Quel scénario tient donc de porte-drapeau à Tanguera ? Le livret signé par Diego Romay et Dolores Espeja reluque vers les histoires tragiques, clichés de la littérature de gare : une jeune Européenne, Giselle, débarque en Argentine, est séduite par un mafieux qui la met au turbin. Heureusement, la belle est protégée par un brave gars qui l'aime à en mourir. On devine la fin dès le début et peu importe d'ailleurs, tant l'éventuel intérêt de l'affaire se situe ailleurs.
Le choix du prénom de Giselle, pas anodin dans la danse, revendique une étrange filiation avec le grand ballet romantique chorégraphié en 1841 par Jules Perrot sur la musique d'Adolphe Adam.
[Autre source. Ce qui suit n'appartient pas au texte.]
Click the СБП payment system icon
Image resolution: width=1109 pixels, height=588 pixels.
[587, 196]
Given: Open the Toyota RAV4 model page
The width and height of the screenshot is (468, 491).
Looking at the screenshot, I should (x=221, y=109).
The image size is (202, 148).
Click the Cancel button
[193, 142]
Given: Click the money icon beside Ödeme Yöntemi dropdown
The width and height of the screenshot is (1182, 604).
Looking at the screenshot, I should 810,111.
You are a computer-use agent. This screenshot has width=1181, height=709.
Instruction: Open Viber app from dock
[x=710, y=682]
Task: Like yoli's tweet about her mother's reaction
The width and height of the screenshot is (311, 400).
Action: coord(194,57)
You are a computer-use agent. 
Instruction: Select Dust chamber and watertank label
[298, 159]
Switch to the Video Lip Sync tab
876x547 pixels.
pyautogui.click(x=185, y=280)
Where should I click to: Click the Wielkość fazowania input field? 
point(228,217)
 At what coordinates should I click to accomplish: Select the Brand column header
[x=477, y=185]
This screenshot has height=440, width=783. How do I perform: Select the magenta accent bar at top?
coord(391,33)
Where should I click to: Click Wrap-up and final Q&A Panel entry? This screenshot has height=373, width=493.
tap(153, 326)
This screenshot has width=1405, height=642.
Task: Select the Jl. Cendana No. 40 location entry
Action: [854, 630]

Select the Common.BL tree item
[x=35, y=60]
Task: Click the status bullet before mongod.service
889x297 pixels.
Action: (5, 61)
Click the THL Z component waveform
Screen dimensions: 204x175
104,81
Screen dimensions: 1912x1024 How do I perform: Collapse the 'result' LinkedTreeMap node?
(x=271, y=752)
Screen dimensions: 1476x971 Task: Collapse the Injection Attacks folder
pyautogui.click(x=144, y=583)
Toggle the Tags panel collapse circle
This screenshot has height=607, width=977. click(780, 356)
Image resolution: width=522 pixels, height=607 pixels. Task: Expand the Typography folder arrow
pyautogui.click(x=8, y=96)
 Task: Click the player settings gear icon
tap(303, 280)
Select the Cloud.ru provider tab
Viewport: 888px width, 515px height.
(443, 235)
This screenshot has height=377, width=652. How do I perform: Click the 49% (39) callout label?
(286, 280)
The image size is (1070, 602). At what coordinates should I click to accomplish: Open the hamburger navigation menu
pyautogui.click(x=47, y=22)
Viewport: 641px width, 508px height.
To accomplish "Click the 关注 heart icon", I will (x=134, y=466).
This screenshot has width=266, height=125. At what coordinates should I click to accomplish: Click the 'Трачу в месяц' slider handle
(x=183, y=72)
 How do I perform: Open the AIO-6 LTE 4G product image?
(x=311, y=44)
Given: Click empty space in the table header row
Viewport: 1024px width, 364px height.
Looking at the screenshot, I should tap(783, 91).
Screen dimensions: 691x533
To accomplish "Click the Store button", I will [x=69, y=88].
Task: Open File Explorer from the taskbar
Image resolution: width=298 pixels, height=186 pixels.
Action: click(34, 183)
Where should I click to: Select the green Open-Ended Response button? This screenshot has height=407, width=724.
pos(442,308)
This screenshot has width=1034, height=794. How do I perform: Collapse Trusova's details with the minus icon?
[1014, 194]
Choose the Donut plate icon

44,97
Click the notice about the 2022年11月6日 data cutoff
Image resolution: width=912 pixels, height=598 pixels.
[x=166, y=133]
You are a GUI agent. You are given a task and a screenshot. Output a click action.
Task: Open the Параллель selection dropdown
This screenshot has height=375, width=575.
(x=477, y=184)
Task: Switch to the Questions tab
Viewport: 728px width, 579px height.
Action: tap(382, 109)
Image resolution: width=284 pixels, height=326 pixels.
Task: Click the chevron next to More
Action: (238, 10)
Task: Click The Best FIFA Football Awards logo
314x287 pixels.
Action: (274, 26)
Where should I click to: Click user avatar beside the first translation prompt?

Mais les points communs ne sautent pas aux yeux. D'un côté, l'amour mal adressé de Giselle, la paysanne, pour un aristocrate, sous l'oeil de son amoureux, qu'elle ne voit même plus. De l'autre, Giselle, un peu godiche, qui même prisonnière de Gaudencio, est amoureuse de son Lorenzo de docker...
L'utilisation d'un livret oblige la danse à exacerber le sens du propos en glissant vers le théâtre. Il dope l'invention chorégraphique, brutalise le tango et accélère son tempo. C'est d'ailleurs là le seul intérêt de ce scénario qui fait passer dans la danse toute la violence et les abus de pouvoir de Gaudencio. Le proxénète reprend la main sur Giselle en la faisant sauter dans ses bras. Et c'est en dansant et en se passant Giselle comme un paquet que lui et le docker règlent leurs comptes.
Virevoltant, coupant avec des jambes nettes, émaillé de portés et de sauts, de tours sur les genoux, Tanguera impose une partition sous adrénaline. Remontés à bloc, les danseurs ne lâchent pas le morceau. Mention spéciale à Nestor Dabel Zanabria dans le rôle de Gaudencio, qui danse si bien le méchant qu'on ne le reconnaît pas lorsqu'il vient saluer le public à la fin du spectacle.
Exceptionnellement, pour ce passage à Paris, Tanguera, qui se dansait accompagné par une bande-son, aura la chance d'être accompagné par un orchestre. Ce big band (piano, trois bandonéons, trois violons, un alto, un violoncelle, une contrebasse, des percussions et un saxo, une flûte et une clarinette jouées par un même interprète) jongle entre partitions traditionnelles tango et influence européenne du compositeur Gerardo Gardelin, dont la grand-mère quitta l'Espagne lors de la guerre civile et débarqua à Buenos Aires à l'âge de 17 ans. De quoi faire parfois trembler Tanguera sur ses appuis musclés.
Tanguera, mis en scène par Omar Pacheco et chorégraphié par Mora Godoy. Théâtre du Châtelet, place du Châtelet, Paris-4e. Mo Châtelet. Tél. : 01-40-28-28-40. Du 2 au 21 septembre. A 20 heures ; samedi, à 15 heures. De 10 € à 78 €.